In the listing below, pick out lines with "icon".

#### STORED DATA:
--------------------------------

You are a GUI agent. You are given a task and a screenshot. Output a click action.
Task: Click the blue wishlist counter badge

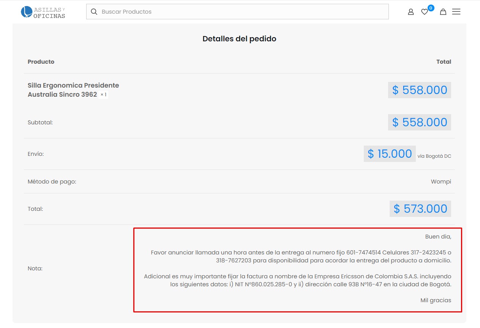[x=431, y=8]
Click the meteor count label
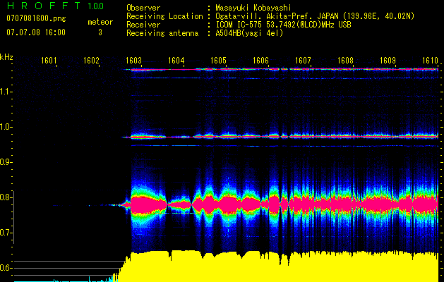The width and height of the screenshot is (444, 282). point(100,22)

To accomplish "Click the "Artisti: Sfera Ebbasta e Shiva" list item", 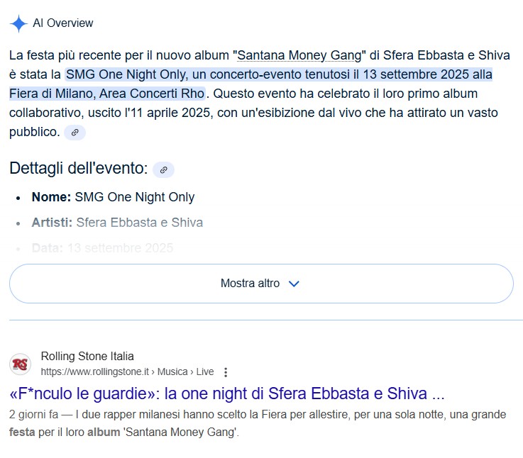I will click(117, 223).
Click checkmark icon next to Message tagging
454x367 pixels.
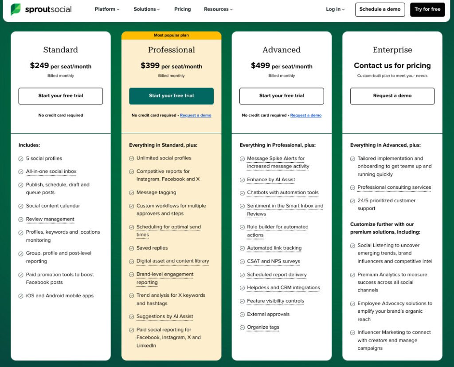click(132, 193)
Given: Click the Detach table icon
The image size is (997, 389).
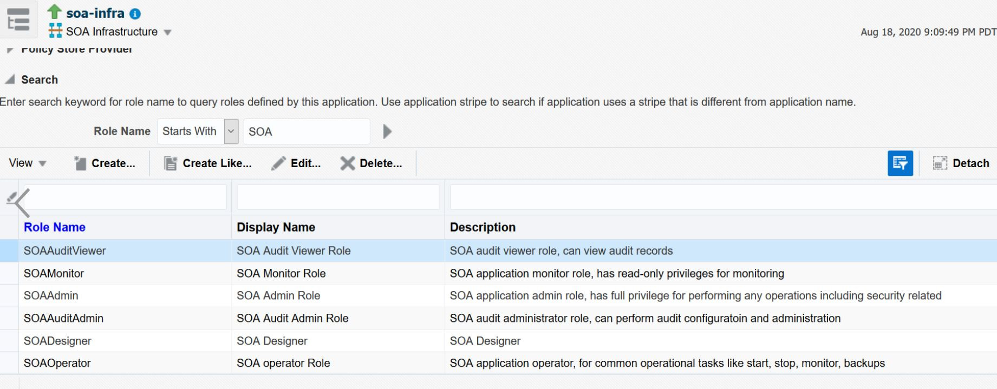Looking at the screenshot, I should (940, 163).
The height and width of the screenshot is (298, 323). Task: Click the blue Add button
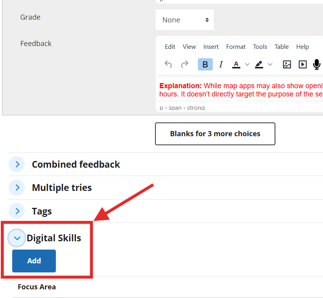pyautogui.click(x=34, y=261)
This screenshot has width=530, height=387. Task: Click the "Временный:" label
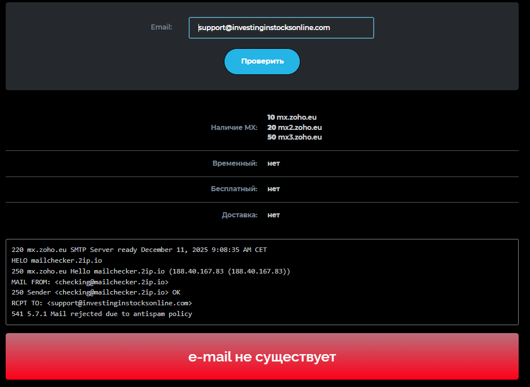point(235,163)
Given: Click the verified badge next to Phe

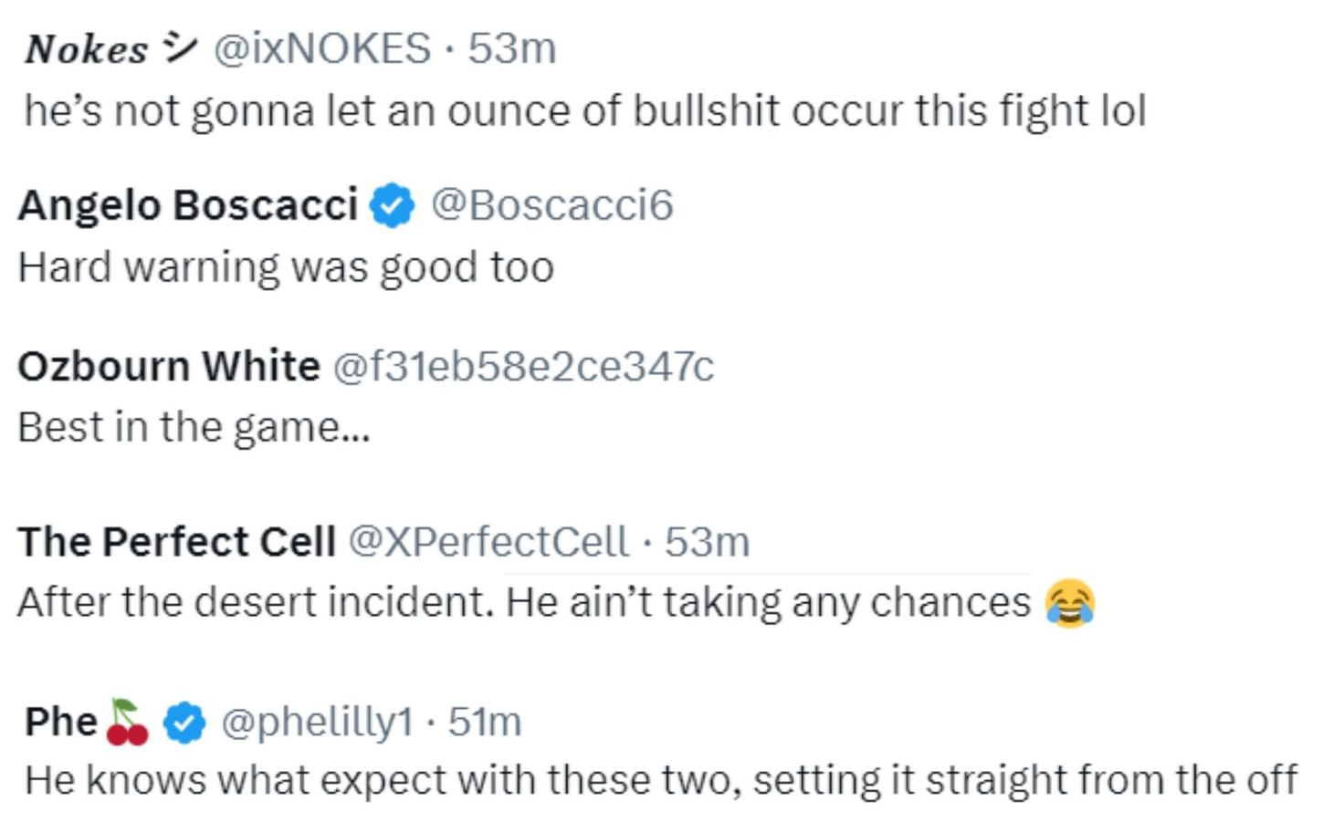Looking at the screenshot, I should tap(184, 723).
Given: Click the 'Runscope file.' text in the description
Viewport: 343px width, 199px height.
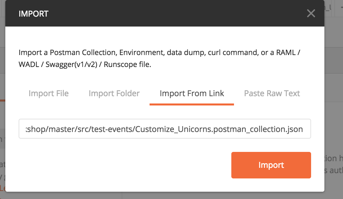Looking at the screenshot, I should 127,65.
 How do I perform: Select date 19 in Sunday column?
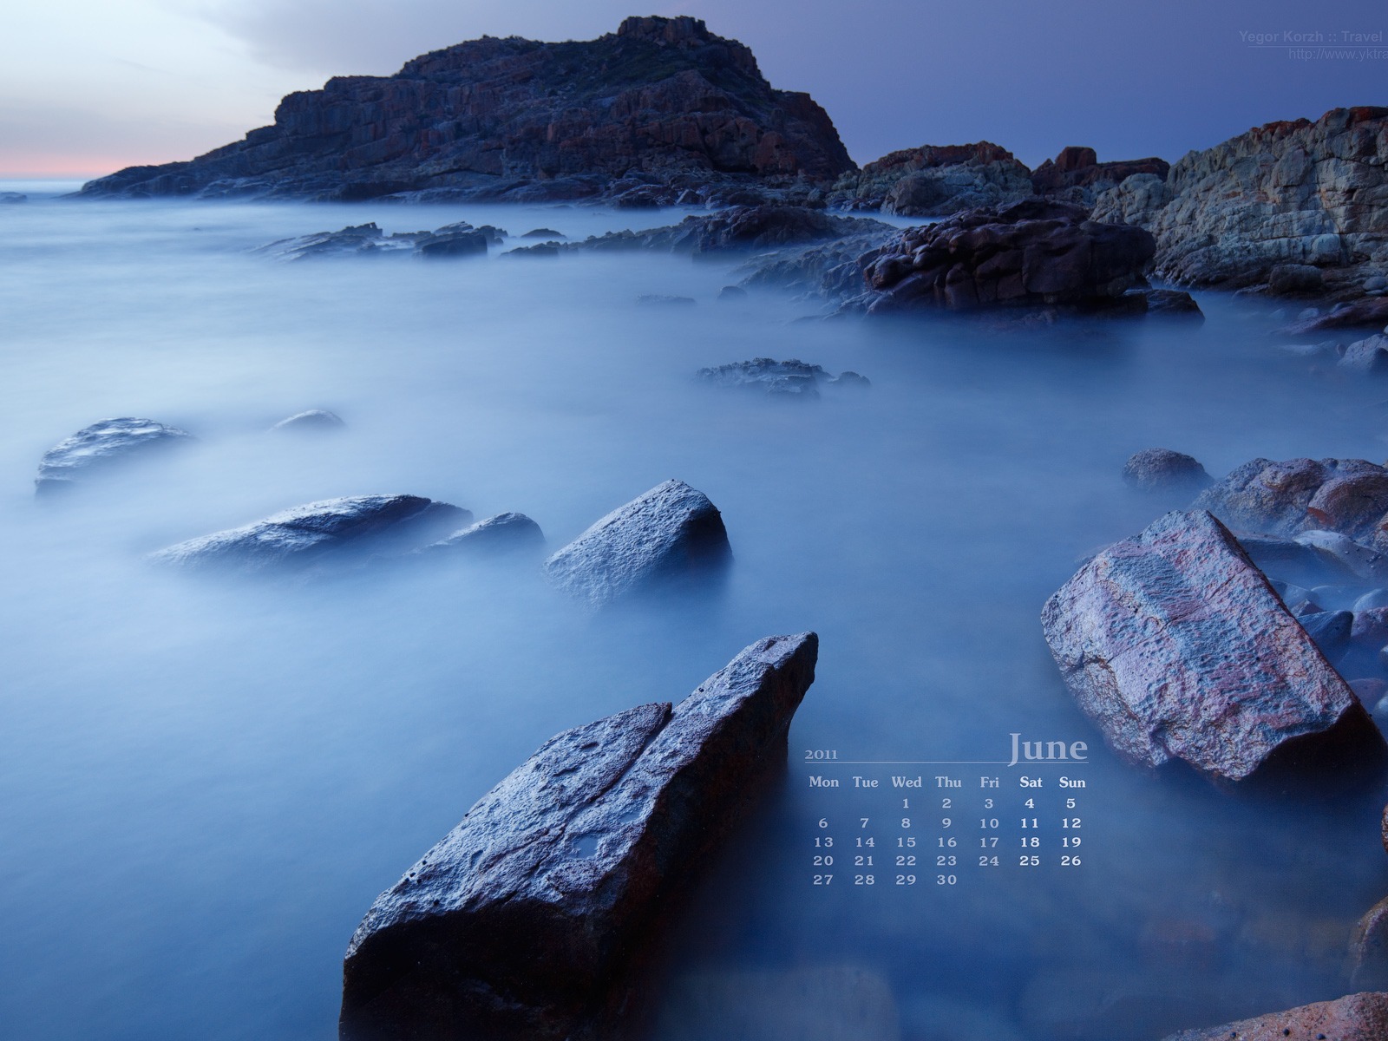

--------------------------------

#### ANSWER TO THIS TASK:
Click checkmark icon next to Message tagging
Given: Click the Detach table icon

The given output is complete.